-- Passage given --
※ ※ ※

AES Executes on Renewable Energy Backlog Despite Supply Headwinds

Management reaffirmed its 7%-9% annual earnings growth rate through 2025, which we think it can achieve.

""
Securities In This Article
The AES Corp
(AES)

We are reaffirming our $23 per share fair value estimate and stable, no-moat ratings after AES AES reported full-year 2022 adjusted earnings of $1.67 per share compared with $1.52 in 2021, above management’s 2022 EPS guidance range of $1.55-$1.65. Management also reaffirmed its 7%-9% annual earnings growth rate through 2025, from a 2020 base. We expect AES can achieve this growth. The company initiated 2023 EPS guidance of $1.65 to $1.75. We expect the company to achieve the high end of the range.

AES’s renewable energy growth ambitions continue to benefit from the Inflation Reduction Act. Despite supply constraints, AES added 2 gigawatts to its operating portfolio. It has doubled its renewable energy capacity in the U.S. since 2021.

In 2022, the company added 5.2 GW of renewable energy projects to its backlog, which now sits at 12.2 GW. Nearly half the backlog is currently under construction, with most of the additions coming in the back half of 2023. AES expects to commission 3.4 GW during the year. Based on management’s execution of renewable energy projects despite a difficult backdrop in 2022, we expect management to execute on its development plans.

Rate base at AES’ utilities is poised to grow 9%, supported by a constructive distribution rate case outcome and the outcomes of an Electric Security Plan in Ohio and Integrated Resource Plan in Indiana. We think this regulatory support will continue to drive investments in the region.

AES recently announced plans to invest in a green hydrogen production facility in Texas with AirProducts to be completed in 2027. While we don’t expect hydrogen to move the needle in the near term, it could be a meaningful long-term growth area for AES. We think AES has a strong early position in this growing segment.

※ ※ ※

-- Material to process --
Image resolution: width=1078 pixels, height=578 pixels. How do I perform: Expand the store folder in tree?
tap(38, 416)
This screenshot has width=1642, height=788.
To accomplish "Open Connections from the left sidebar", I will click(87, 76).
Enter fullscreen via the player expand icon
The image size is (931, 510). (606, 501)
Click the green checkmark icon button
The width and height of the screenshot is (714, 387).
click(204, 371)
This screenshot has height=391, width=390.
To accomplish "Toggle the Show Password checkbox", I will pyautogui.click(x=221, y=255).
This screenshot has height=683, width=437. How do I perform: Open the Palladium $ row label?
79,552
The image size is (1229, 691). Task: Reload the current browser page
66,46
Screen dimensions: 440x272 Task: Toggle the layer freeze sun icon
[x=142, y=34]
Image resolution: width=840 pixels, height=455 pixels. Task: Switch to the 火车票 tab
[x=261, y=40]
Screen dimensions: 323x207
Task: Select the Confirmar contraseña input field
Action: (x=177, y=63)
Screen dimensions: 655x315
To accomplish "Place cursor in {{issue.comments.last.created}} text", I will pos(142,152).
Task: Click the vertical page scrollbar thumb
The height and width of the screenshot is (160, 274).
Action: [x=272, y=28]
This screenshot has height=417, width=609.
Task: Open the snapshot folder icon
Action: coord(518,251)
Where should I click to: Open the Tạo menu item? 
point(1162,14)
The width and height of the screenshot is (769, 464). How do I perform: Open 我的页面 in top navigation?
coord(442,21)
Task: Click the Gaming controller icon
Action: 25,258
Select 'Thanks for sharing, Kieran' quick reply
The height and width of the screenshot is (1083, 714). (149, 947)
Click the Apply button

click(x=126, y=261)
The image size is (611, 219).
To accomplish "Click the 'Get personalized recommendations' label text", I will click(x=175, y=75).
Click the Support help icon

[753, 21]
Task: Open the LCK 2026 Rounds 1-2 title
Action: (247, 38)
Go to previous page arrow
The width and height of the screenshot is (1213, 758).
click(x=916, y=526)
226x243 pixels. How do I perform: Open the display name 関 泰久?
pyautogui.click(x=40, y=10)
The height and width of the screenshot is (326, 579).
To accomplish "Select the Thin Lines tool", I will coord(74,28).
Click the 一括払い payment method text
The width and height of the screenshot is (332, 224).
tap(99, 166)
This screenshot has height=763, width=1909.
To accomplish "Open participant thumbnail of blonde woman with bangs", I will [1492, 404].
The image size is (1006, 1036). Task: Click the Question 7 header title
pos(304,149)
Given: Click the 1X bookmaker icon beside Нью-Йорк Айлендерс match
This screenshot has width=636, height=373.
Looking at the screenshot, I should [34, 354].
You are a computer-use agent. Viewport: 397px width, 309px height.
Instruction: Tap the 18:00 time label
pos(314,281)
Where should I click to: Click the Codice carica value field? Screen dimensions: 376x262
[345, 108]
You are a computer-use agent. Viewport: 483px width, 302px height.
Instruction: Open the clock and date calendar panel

※ ※ ※

-- Parts of the exercise --
(1) Translate this sentence from the article on AES into French: "We think AES has a strong early position in this growing segment."
(2) Lay out the lines of the rows from the one containing "You are a computer-use agent. Viewport: 397px" through the end of the rows, inclusive, as a Markdown table with the columns No and Line. Number each line and leave out any blank lines.

-- Responses in order --
(1) Nous pensons qu'AES occupe une solide position précoce dans ce segment en croissance.

(2)
| No | Line |
|---|---|
| 1 | You are a computer-use agent. Viewport: 397px width, 309px height. |
| 2 | Instruction: Tap the 18:00 time label |
| 3 | pos(314,281) |
| 4 | Where should I click to: Click the Codice carica value field? Screen dimensions: 376x262 |
| 5 | [345, 108] |
| 6 | You are a computer-use agent. Viewport: 483px width, 302px height. |
| 7 | Instruction: Open the clock and date calendar panel |